## [Work order]
Only some lines are wanted. Transcribe, exactly, the lines below from the line with "Instruction: Open a new browser tab" up to and including the line with "Task: Open the SERVICE menu item".

==*==

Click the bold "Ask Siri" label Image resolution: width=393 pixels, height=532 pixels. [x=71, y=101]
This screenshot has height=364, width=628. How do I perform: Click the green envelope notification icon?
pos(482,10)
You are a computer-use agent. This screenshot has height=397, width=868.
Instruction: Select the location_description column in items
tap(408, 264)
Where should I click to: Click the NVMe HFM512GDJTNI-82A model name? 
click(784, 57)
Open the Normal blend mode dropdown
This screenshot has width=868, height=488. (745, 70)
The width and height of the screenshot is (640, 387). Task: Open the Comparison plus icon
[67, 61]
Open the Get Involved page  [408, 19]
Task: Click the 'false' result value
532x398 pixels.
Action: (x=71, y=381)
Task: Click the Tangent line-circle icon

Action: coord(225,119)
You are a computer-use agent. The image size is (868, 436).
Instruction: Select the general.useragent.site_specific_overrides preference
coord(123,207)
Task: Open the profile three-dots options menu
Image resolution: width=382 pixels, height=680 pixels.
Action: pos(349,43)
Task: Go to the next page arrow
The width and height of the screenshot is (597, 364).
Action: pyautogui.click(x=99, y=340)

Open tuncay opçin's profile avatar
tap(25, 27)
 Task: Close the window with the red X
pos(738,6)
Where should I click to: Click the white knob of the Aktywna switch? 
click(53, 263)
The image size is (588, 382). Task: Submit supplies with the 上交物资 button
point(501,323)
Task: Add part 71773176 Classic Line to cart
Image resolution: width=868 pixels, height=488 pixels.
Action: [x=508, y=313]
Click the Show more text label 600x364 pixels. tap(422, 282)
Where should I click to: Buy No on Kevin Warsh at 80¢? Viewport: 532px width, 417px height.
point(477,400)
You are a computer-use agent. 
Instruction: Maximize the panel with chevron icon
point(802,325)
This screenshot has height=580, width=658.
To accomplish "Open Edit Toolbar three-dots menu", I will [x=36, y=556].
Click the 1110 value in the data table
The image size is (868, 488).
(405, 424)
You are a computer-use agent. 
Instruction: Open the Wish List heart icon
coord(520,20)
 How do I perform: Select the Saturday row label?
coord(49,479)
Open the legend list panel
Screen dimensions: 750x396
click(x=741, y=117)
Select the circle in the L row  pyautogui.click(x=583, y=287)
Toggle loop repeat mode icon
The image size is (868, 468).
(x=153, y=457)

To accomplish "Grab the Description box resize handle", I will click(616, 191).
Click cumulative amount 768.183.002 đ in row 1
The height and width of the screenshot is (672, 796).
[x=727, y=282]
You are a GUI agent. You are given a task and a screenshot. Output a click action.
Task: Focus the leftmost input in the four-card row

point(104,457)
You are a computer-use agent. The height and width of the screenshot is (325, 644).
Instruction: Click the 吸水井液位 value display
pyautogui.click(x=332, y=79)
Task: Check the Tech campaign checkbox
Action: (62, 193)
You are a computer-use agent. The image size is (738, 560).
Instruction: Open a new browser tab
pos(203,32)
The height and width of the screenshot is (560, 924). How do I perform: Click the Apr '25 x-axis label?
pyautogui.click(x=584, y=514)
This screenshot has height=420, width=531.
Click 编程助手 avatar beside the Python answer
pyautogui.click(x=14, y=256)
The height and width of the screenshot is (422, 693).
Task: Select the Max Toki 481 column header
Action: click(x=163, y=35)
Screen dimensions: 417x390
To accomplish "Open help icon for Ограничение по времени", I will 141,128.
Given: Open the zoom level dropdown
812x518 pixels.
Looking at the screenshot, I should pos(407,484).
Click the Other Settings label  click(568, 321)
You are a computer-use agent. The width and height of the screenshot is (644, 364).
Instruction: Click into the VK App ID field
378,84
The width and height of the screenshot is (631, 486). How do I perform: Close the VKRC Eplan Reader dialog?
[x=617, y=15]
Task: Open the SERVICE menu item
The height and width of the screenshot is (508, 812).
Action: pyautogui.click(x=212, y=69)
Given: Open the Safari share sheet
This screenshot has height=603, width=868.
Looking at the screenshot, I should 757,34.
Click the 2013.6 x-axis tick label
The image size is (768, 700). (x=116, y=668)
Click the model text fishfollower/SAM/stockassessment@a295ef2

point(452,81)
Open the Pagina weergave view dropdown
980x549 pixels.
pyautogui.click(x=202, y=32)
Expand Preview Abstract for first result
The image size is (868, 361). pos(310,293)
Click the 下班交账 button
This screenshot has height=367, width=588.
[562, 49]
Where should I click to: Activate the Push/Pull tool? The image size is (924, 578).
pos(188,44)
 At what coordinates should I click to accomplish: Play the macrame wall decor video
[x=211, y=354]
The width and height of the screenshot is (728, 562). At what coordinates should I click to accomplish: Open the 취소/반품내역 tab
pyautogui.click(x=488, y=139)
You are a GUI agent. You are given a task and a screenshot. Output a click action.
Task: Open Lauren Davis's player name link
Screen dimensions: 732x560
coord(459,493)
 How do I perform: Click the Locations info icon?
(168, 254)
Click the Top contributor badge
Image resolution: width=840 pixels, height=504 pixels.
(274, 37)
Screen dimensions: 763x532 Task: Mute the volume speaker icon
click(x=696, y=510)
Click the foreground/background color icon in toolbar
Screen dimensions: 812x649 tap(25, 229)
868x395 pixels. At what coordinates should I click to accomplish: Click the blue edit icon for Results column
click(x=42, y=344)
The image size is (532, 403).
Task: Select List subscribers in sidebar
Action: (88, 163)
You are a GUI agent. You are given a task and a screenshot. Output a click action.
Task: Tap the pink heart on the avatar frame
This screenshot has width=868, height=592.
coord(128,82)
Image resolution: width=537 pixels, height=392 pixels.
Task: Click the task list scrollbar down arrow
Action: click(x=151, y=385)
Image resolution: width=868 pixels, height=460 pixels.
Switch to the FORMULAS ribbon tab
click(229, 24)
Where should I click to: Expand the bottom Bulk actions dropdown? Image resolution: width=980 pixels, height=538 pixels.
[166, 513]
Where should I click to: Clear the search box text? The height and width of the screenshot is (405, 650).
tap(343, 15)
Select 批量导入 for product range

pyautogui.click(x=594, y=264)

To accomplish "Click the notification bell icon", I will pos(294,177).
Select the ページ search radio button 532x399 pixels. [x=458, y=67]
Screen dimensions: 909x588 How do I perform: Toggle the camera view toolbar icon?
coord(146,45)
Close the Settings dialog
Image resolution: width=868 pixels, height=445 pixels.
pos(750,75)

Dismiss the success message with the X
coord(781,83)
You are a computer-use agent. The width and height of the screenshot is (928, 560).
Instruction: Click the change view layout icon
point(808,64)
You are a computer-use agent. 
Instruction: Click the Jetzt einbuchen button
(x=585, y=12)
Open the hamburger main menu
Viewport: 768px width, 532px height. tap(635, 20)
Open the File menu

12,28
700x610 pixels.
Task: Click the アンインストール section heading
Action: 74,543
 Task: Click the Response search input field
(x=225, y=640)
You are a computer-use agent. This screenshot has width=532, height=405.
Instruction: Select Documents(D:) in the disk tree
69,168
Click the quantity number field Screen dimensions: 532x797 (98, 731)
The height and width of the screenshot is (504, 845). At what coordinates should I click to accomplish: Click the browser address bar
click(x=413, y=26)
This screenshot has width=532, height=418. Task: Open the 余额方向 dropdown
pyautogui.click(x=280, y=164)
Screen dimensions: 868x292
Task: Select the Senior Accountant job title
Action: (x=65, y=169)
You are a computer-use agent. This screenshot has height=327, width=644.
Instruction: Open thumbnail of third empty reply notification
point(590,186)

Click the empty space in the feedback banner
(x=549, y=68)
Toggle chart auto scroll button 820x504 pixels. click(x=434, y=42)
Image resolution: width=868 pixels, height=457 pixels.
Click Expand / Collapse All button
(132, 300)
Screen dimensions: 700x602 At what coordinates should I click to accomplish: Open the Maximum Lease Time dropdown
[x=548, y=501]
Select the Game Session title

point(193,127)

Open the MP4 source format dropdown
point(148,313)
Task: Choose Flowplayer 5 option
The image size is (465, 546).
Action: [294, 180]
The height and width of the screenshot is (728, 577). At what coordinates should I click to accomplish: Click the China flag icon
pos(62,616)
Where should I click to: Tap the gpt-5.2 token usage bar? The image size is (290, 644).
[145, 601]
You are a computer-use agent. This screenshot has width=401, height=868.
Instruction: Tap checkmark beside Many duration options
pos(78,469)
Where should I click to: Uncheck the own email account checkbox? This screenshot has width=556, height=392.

==*==

## [Output below]
Instruction: Open a new browser tab
pos(203,32)
The height and width of the screenshot is (560, 924). How do I perform: Click the Apr '25 x-axis label?
pyautogui.click(x=584, y=514)
This screenshot has height=420, width=531.
Click 编程助手 avatar beside the Python answer
pyautogui.click(x=14, y=256)
The height and width of the screenshot is (422, 693).
Task: Select the Max Toki 481 column header
Action: click(x=163, y=35)
Screen dimensions: 417x390
To accomplish "Open help icon for Ограничение по времени", I will 141,128.
Given: Open the zoom level dropdown
812x518 pixels.
Looking at the screenshot, I should pos(407,484).
Click the Other Settings label  click(568, 321)
You are a computer-use agent. The width and height of the screenshot is (644, 364).
Instruction: Click into the VK App ID field
378,84
The width and height of the screenshot is (631, 486). How do I perform: Close the VKRC Eplan Reader dialog?
[x=617, y=15]
Task: Open the SERVICE menu item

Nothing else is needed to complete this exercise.